--- RECORDS FOR THIS EXERCISE ---
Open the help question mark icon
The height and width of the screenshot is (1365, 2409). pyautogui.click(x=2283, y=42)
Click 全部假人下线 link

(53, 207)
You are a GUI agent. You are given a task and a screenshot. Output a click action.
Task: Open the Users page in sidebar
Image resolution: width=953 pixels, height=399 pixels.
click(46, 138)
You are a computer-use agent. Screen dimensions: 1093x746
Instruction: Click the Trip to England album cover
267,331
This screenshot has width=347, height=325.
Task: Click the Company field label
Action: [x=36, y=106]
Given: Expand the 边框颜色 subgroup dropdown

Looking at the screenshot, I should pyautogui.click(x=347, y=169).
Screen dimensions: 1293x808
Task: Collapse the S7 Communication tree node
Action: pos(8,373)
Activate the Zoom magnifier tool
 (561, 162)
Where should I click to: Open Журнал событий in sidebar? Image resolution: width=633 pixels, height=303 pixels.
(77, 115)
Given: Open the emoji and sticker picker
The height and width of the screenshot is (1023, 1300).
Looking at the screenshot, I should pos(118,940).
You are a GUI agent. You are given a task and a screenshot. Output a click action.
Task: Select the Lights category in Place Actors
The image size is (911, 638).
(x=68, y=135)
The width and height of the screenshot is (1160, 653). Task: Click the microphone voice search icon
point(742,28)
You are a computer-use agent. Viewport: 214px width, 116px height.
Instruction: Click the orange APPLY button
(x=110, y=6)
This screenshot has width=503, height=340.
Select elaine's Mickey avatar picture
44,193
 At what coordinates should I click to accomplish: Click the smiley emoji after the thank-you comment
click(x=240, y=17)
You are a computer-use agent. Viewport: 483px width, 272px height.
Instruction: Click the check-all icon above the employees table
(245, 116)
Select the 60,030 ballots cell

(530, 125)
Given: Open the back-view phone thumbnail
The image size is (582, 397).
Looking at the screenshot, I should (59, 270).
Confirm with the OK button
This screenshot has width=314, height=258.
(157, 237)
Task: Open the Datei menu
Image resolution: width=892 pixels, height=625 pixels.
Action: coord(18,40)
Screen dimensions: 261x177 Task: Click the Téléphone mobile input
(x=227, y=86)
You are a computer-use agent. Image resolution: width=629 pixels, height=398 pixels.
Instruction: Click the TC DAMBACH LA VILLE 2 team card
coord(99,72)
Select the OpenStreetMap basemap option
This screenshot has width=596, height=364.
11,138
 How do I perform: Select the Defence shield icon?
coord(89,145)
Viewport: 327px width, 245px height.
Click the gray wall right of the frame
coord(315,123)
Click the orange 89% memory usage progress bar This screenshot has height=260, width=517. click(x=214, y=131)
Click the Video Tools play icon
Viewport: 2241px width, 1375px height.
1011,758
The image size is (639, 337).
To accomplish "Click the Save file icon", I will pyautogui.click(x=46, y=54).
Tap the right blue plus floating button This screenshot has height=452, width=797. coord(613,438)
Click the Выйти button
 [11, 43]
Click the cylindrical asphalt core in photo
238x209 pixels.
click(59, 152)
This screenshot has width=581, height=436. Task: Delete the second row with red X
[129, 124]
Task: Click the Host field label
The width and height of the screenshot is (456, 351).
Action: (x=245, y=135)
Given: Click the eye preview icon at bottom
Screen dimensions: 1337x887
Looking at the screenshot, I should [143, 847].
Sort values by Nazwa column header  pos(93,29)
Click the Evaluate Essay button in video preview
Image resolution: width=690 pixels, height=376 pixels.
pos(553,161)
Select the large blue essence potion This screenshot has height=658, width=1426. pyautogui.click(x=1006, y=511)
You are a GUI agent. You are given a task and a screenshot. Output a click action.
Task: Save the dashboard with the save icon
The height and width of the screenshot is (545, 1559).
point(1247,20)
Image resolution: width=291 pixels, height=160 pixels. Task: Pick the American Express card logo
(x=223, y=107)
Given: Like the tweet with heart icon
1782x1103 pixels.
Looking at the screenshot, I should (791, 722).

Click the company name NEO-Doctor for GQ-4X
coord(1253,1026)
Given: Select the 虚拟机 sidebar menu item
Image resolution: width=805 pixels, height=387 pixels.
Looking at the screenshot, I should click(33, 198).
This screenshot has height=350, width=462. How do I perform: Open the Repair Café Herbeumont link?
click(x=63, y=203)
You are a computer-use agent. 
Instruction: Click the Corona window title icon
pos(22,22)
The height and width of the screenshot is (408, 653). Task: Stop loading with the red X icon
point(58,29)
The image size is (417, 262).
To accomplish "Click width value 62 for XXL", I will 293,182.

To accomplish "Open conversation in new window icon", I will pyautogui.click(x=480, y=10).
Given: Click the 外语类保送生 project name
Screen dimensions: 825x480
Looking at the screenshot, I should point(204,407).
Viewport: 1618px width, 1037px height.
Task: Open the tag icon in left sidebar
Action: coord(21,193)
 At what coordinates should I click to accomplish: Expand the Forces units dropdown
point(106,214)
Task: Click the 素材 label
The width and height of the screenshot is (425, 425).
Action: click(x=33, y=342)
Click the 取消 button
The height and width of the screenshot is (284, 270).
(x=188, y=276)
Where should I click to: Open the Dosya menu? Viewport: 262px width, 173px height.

--- SET EXERCISE ---
Report how many lines of the records above contain the string "resolution". Give only the number.

--- ANSWER ---
7